*** Exercise input ***
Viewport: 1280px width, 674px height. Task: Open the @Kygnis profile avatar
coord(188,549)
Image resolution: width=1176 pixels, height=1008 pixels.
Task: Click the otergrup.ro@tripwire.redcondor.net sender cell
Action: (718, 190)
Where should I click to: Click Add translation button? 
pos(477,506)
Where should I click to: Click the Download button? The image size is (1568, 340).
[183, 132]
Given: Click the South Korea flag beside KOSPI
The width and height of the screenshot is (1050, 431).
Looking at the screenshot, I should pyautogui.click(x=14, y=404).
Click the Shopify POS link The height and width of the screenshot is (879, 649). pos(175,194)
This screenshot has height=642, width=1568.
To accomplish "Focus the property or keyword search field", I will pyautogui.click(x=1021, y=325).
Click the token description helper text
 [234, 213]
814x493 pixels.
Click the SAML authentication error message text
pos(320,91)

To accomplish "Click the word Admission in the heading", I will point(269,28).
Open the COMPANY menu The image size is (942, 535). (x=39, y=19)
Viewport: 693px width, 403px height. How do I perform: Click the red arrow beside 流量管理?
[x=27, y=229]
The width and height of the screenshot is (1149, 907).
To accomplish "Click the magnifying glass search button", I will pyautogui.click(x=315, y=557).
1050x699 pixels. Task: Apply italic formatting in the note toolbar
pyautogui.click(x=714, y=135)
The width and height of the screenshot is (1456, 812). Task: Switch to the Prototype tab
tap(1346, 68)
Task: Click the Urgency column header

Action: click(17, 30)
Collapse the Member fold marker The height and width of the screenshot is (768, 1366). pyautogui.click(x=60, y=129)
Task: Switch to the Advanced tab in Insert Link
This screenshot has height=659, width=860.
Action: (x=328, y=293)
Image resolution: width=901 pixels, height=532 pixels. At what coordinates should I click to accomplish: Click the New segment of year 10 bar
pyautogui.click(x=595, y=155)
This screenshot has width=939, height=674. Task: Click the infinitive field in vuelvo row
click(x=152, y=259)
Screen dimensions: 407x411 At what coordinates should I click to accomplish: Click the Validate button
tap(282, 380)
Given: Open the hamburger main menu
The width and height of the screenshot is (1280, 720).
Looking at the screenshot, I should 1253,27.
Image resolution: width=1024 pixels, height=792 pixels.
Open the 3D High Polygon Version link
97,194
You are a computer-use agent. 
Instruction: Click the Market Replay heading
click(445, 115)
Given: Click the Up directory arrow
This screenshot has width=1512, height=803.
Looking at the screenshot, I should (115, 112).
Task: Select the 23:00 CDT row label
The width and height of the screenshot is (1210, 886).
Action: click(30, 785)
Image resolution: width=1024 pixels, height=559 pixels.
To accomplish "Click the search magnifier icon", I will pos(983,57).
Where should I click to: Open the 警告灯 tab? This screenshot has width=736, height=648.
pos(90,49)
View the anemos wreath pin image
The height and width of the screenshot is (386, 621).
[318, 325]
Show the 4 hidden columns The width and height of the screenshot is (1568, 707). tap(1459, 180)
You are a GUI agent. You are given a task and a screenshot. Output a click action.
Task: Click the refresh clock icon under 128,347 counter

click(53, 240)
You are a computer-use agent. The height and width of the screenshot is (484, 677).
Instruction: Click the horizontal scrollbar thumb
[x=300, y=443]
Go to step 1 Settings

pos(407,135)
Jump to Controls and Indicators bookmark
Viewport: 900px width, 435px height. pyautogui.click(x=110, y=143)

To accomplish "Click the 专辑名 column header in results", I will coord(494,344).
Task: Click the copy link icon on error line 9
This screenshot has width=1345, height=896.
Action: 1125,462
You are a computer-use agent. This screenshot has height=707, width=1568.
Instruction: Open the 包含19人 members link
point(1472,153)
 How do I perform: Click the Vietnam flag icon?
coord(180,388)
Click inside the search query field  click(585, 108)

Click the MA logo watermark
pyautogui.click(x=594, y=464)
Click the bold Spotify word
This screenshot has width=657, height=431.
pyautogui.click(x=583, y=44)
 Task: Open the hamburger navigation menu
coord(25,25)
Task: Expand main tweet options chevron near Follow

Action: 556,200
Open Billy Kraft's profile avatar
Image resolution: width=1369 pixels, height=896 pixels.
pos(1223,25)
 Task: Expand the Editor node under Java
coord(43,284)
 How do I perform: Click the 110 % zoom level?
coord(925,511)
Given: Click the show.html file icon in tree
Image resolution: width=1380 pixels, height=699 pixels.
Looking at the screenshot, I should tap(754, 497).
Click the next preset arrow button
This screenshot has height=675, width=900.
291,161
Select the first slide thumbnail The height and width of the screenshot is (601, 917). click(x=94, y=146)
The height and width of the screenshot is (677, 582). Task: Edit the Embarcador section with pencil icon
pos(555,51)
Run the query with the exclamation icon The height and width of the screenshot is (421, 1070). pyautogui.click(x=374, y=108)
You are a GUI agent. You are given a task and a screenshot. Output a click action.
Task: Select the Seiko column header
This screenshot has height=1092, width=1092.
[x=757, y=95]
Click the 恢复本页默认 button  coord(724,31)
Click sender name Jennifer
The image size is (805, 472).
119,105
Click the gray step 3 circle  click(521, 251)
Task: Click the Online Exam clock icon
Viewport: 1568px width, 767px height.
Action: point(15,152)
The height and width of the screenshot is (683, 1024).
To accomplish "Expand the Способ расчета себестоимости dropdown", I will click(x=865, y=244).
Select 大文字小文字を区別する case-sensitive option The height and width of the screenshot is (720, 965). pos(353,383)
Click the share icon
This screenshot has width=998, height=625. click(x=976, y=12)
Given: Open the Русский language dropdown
*** End of Exercise input ***
### Work required
Each of the entries above is to be repeated exactly.

### Reply to the task
Viewport: 1280px width, 674px height. Task: Open the @Kygnis profile avatar
coord(188,549)
Image resolution: width=1176 pixels, height=1008 pixels.
Task: Click the otergrup.ro@tripwire.redcondor.net sender cell
Action: (718, 190)
Where should I click to: Click Add translation button? 
pos(477,506)
Where should I click to: Click the Download button? The image size is (1568, 340).
[183, 132]
Given: Click the South Korea flag beside KOSPI
The width and height of the screenshot is (1050, 431).
Looking at the screenshot, I should pyautogui.click(x=14, y=404).
Click the Shopify POS link The height and width of the screenshot is (879, 649). pos(175,194)
This screenshot has height=642, width=1568.
To accomplish "Focus the property or keyword search field", I will pyautogui.click(x=1021, y=325).
Click the token description helper text
 [234, 213]
814x493 pixels.
Click the SAML authentication error message text
pos(320,91)

To accomplish "Click the word Admission in the heading", I will point(269,28).
Open the COMPANY menu The image size is (942, 535). (x=39, y=19)
Viewport: 693px width, 403px height. How do I perform: Click the red arrow beside 流量管理?
[x=27, y=229]
The width and height of the screenshot is (1149, 907).
To accomplish "Click the magnifying glass search button", I will pyautogui.click(x=315, y=557).
1050x699 pixels. Task: Apply italic formatting in the note toolbar
pyautogui.click(x=714, y=135)
The width and height of the screenshot is (1456, 812). Task: Switch to the Prototype tab
tap(1346, 68)
Task: Click the Urgency column header

Action: click(17, 30)
Collapse the Member fold marker The height and width of the screenshot is (768, 1366). pyautogui.click(x=60, y=129)
Task: Switch to the Advanced tab in Insert Link
This screenshot has height=659, width=860.
Action: (x=328, y=293)
Image resolution: width=901 pixels, height=532 pixels. At what coordinates should I click to accomplish: Click the New segment of year 10 bar
pyautogui.click(x=595, y=155)
This screenshot has width=939, height=674. Task: Click the infinitive field in vuelvo row
click(x=152, y=259)
Screen dimensions: 407x411 At what coordinates should I click to accomplish: Click the Validate button
tap(282, 380)
Given: Open the hamburger main menu
The width and height of the screenshot is (1280, 720).
Looking at the screenshot, I should 1253,27.
Image resolution: width=1024 pixels, height=792 pixels.
Open the 3D High Polygon Version link
97,194
You are a computer-use agent. 
Instruction: Click the Market Replay heading
click(445, 115)
Given: Click the Up directory arrow
This screenshot has width=1512, height=803.
Looking at the screenshot, I should (115, 112).
Task: Select the 23:00 CDT row label
The width and height of the screenshot is (1210, 886).
Action: click(30, 785)
Image resolution: width=1024 pixels, height=559 pixels.
To accomplish "Click the search magnifier icon", I will pos(983,57).
Where should I click to: Open the 警告灯 tab? This screenshot has width=736, height=648.
pos(90,49)
View the anemos wreath pin image
The height and width of the screenshot is (386, 621).
[318, 325]
Show the 4 hidden columns The width and height of the screenshot is (1568, 707). tap(1459, 180)
You are a GUI agent. You are given a task and a screenshot. Output a click action.
Task: Click the refresh clock icon under 128,347 counter

click(53, 240)
You are a computer-use agent. The height and width of the screenshot is (484, 677).
Instruction: Click the horizontal scrollbar thumb
[x=300, y=443]
Go to step 1 Settings

pos(407,135)
Jump to Controls and Indicators bookmark
Viewport: 900px width, 435px height. pyautogui.click(x=110, y=143)

To accomplish "Click the 专辑名 column header in results", I will coord(494,344).
Task: Click the copy link icon on error line 9
This screenshot has width=1345, height=896.
Action: 1125,462
You are a computer-use agent. This screenshot has height=707, width=1568.
Instruction: Open the 包含19人 members link
point(1472,153)
 How do I perform: Click the Vietnam flag icon?
coord(180,388)
Click inside the search query field  click(585, 108)

Click the MA logo watermark
pyautogui.click(x=594, y=464)
Click the bold Spotify word
This screenshot has width=657, height=431.
pyautogui.click(x=583, y=44)
 Task: Open the hamburger navigation menu
coord(25,25)
Task: Expand main tweet options chevron near Follow

Action: 556,200
Open Billy Kraft's profile avatar
Image resolution: width=1369 pixels, height=896 pixels.
pos(1223,25)
 Task: Expand the Editor node under Java
coord(43,284)
 How do I perform: Click the 110 % zoom level?
coord(925,511)
Given: Click the show.html file icon in tree
Image resolution: width=1380 pixels, height=699 pixels.
Looking at the screenshot, I should tap(754, 497).
Click the next preset arrow button
This screenshot has height=675, width=900.
291,161
Select the first slide thumbnail The height and width of the screenshot is (601, 917). click(x=94, y=146)
The height and width of the screenshot is (677, 582). Task: Edit the Embarcador section with pencil icon
pos(555,51)
Run the query with the exclamation icon The height and width of the screenshot is (421, 1070). pyautogui.click(x=374, y=108)
You are a GUI agent. You are given a task and a screenshot. Output a click action.
Task: Select the Seiko column header
This screenshot has height=1092, width=1092.
[x=757, y=95]
Click the 恢复本页默认 button  coord(724,31)
Click sender name Jennifer
The image size is (805, 472).
119,105
Click the gray step 3 circle  click(521, 251)
Task: Click the Online Exam clock icon
Viewport: 1568px width, 767px height.
Action: point(15,152)
The height and width of the screenshot is (683, 1024).
To accomplish "Expand the Способ расчета себестоимости dropdown", I will click(x=865, y=244).
Select 大文字小文字を区別する case-sensitive option The height and width of the screenshot is (720, 965). pos(353,383)
Click the share icon
This screenshot has width=998, height=625. click(x=976, y=12)
Given: Open the Русский language dropdown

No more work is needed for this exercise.